Key Terms
- Grok 4.20 - xAI's current flagship model, used for both chat and coding. Features reasoning, function calling, structured outputs, and 2M token context window. Source: xAI – Grok 4.20 Reasoning
- Higher context pricing - requests exceeding 200K tokens are billed at 2x standard rates: $4.00 input / $12.00 output per MTok. Source: xAI – Grok 4.20 Reasoning
- Server-side tools - xAI-provided tools (web search, X search, code execution, file search) that can be invoked by the model autonomously. Priced per invocation in addition to token costs. Source: xAI – Models
- Batch API - asynchronous processing at 50% of standard token pricing, with results typically within 24 hours.

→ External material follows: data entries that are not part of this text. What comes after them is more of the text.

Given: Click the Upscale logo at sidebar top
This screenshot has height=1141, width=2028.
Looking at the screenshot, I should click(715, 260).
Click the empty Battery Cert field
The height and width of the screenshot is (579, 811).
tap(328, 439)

Source: xAI – Models
- Cached prompt tokens - automatically enabled for all requests. Cached tokens cost $0.20/MTok (10x cheaper than input). Source: xAI – Grok 4.20 Reasoning
Latest Changes
First report for this supplier. All models, plans, and pricing are listed as current state.
- New model: Grok 4.20 launched as the sole text model for both chat and coding. Previous models (Grok 3, Grok Code Fast 1) consolidated into Grok 4.20.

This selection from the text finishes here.